• VOS CONSIGNES: Recopiez telles quelles toutes les lignes de la liste qui suit.
+++ DONNÉES FOURNIES
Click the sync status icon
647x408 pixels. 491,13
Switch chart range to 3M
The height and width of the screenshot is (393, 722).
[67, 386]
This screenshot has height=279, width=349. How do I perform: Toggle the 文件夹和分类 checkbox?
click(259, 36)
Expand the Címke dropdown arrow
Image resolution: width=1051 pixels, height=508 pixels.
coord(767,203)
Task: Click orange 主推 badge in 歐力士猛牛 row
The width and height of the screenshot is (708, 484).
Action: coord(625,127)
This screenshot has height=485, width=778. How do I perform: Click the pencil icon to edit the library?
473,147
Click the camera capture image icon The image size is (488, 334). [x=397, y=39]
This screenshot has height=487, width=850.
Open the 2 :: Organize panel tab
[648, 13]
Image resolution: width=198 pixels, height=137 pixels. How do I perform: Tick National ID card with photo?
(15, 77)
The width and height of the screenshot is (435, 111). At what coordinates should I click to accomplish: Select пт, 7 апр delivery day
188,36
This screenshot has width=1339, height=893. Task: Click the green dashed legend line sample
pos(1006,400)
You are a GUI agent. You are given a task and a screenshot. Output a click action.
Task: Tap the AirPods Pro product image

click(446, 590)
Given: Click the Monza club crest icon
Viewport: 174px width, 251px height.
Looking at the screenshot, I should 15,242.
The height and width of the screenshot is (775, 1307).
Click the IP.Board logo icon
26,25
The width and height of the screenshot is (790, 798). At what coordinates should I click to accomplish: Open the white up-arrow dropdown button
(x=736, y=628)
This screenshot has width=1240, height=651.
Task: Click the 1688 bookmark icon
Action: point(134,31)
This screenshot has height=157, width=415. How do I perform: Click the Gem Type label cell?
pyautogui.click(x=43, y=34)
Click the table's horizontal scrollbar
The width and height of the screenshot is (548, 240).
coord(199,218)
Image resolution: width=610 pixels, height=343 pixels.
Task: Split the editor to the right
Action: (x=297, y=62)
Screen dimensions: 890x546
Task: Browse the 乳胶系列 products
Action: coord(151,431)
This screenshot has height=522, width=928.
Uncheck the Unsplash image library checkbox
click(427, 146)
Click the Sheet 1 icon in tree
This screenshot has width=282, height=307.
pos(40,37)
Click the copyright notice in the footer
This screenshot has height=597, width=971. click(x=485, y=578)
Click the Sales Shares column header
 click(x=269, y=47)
++++++
• EXERCICE TERMINÉ:
Click the sync status icon
647x408 pixels. 491,13
Switch chart range to 3M
The height and width of the screenshot is (393, 722).
[67, 386]
This screenshot has height=279, width=349. How do I perform: Toggle the 文件夹和分类 checkbox?
click(259, 36)
Expand the Címke dropdown arrow
Image resolution: width=1051 pixels, height=508 pixels.
coord(767,203)
Task: Click orange 主推 badge in 歐力士猛牛 row
The width and height of the screenshot is (708, 484).
Action: coord(625,127)
This screenshot has height=485, width=778. How do I perform: Click the pencil icon to edit the library?
473,147
Click the camera capture image icon The image size is (488, 334). [x=397, y=39]
This screenshot has height=487, width=850.
Open the 2 :: Organize panel tab
[648, 13]
Image resolution: width=198 pixels, height=137 pixels. How do I perform: Tick National ID card with photo?
(15, 77)
The width and height of the screenshot is (435, 111). At what coordinates should I click to accomplish: Select пт, 7 апр delivery day
188,36
This screenshot has width=1339, height=893. Task: Click the green dashed legend line sample
pos(1006,400)
You are a GUI agent. You are given a task and a screenshot. Output a click action.
Task: Tap the AirPods Pro product image

click(446, 590)
Given: Click the Monza club crest icon
Viewport: 174px width, 251px height.
Looking at the screenshot, I should 15,242.
The height and width of the screenshot is (775, 1307).
Click the IP.Board logo icon
26,25
The width and height of the screenshot is (790, 798). At what coordinates should I click to accomplish: Open the white up-arrow dropdown button
(x=736, y=628)
This screenshot has width=1240, height=651.
Task: Click the 1688 bookmark icon
Action: point(134,31)
This screenshot has height=157, width=415. How do I perform: Click the Gem Type label cell?
pyautogui.click(x=43, y=34)
Click the table's horizontal scrollbar
The width and height of the screenshot is (548, 240).
coord(199,218)
Image resolution: width=610 pixels, height=343 pixels.
Task: Split the editor to the right
Action: (x=297, y=62)
Screen dimensions: 890x546
Task: Browse the 乳胶系列 products
Action: coord(151,431)
This screenshot has height=522, width=928.
Uncheck the Unsplash image library checkbox
click(427, 146)
Click the Sheet 1 icon in tree
This screenshot has width=282, height=307.
pos(40,37)
Click the copyright notice in the footer
This screenshot has height=597, width=971. click(x=485, y=578)
Click the Sales Shares column header
 click(x=269, y=47)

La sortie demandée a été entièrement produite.